## [Objective]
Condense the paragraph in the Schedule 13D extract below that begins "Each of the Reporting Persons is principally engaged" into a short bulleted list that keeps its key facts.

:: Selected extract

This Schedule 13D relates to the Common Stock of the Issuer. The address of the principal executive offices of the Issuer is 775 Heinz Avenue, Berkeley, CA 94710.

 

ITEM 2.

IDENTITY AND BACKGROUND

(a) This Schedule 13D is being filed by:

 

  (i)

Bessemer Venture Partners X Institutional L.P. (“BVP X Inst”), a Cayman Islands exempted limited partnership;

 

  (ii)

Bessemer Venture Partners X L.P (“BVP X” and together with BVP X Inst the “BVP X Funds”), a Cayman Islands exempted limited partnership;

 

  (iii)

Deer X & Co. L.P., a Cayman Islands exempted limited partnership (“Deer X LP”), which is the general partner of each of the BVP X Funds; and

 

  (iv)

Deer X & Co. Ltd., a Cayman Islands exempted company (“Deer X Co,” and collectively with the BVP X Funds and Deer X LP, the “Reporting Persons”), which is the general partner of Deer X LP.

Each of the Reporting Persons is principally engaged in the business of investing in securities. The business address and principal executive offices of each of the Reporting Persons is c/o Bessemer Venture Partners, 1865 Palmer Avenue, Suite 104, Larchmont, NY 10538.

The Shares to which this Schedule 13D relates are owned directly by the applicable BVP X Funds.

During the five years prior to the date hereof, none of the Reporting Persons has been convicted in a criminal proceeding or has been a party to a civil proceeding ending in a judgment, decree or final order enjoining future violations of, or prohibiting or mandating activities subject to, federal or state securities laws or finding any violation with respect to such laws.

 

ITEM 3.

SOURCE AND AMOUNT OF FUNDS OR OTHER CONSIDERATION

The information set forth or incorporated by reference in Items 4 and 6 of this Statement is incorporated by reference into this Item 3.

As described in Item 4 of this Statement, the securities reported on this Statement reflect the consummation of the Business Combination (as defined below) contemplated by the Merger Agreement (as defined below) and the transactions consummated in connection therewith.

 

ITEM 4.

::::
:: Records shown

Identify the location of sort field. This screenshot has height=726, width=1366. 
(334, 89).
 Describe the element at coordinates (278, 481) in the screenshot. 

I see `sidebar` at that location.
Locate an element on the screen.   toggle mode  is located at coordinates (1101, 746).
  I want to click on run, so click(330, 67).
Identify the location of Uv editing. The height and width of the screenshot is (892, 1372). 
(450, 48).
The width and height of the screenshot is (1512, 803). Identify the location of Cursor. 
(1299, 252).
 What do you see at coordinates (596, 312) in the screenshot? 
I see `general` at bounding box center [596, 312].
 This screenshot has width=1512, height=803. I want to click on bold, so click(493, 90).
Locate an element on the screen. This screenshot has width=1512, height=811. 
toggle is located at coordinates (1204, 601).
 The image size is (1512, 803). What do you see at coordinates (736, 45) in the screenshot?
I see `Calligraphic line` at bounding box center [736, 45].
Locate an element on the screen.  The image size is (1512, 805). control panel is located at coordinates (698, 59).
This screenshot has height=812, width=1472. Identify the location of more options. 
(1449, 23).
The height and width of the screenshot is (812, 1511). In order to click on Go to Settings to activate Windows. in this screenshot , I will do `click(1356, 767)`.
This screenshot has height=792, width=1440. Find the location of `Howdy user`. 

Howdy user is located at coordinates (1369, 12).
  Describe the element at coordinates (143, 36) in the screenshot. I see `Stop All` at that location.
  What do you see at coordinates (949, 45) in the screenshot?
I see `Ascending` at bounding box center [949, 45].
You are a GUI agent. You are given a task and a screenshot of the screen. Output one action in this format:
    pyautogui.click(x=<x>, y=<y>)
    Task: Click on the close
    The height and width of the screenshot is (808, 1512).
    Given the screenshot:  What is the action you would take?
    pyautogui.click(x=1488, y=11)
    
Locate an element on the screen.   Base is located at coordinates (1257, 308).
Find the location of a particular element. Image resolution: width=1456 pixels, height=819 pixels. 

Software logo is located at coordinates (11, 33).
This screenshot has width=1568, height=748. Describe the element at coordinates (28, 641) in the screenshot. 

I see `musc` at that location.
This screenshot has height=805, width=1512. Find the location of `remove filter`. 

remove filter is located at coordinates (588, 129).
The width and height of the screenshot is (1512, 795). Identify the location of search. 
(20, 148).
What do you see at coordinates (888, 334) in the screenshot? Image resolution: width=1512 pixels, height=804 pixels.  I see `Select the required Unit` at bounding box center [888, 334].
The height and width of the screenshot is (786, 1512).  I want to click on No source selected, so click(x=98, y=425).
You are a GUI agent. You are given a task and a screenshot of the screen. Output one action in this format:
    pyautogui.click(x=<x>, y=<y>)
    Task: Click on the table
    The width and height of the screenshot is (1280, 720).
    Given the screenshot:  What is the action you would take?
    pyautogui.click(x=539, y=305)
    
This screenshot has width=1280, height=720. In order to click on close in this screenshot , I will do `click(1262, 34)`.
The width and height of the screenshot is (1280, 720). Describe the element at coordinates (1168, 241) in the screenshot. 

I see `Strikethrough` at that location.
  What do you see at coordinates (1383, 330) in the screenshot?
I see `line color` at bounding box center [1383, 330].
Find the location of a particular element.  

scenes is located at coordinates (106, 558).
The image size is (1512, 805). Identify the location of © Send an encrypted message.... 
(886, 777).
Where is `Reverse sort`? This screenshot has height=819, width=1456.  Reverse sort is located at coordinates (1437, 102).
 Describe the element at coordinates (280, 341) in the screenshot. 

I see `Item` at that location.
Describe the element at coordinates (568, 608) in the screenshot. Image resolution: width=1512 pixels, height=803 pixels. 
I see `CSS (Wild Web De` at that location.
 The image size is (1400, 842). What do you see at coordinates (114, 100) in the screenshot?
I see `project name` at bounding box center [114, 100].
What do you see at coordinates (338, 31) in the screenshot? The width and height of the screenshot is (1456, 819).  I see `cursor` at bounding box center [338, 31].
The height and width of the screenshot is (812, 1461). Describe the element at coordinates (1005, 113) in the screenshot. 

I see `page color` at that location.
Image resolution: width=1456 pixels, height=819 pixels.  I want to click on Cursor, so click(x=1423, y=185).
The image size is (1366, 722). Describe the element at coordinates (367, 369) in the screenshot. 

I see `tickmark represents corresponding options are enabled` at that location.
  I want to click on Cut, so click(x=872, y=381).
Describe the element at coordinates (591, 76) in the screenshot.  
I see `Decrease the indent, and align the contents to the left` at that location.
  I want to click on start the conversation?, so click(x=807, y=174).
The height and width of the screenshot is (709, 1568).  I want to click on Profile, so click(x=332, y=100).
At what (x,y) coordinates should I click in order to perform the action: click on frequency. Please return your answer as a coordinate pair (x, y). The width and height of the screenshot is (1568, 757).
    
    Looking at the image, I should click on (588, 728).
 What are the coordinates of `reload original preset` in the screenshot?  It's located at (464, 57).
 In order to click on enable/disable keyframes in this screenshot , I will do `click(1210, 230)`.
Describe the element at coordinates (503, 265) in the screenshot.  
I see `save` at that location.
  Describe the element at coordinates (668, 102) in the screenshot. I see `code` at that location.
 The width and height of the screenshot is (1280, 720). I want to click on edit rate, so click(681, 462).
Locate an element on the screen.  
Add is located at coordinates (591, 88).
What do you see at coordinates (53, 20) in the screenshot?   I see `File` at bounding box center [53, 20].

::::

## [Completed exercise]
- Business: each Reporting Person is principally engaged in investing in securities.
- Address: each Reporting Person's business address and principal executive offices are c/o Bessemer Venture Partners, 1865 Palmer Avenue, Suite 104, Larchmont, NY 10538.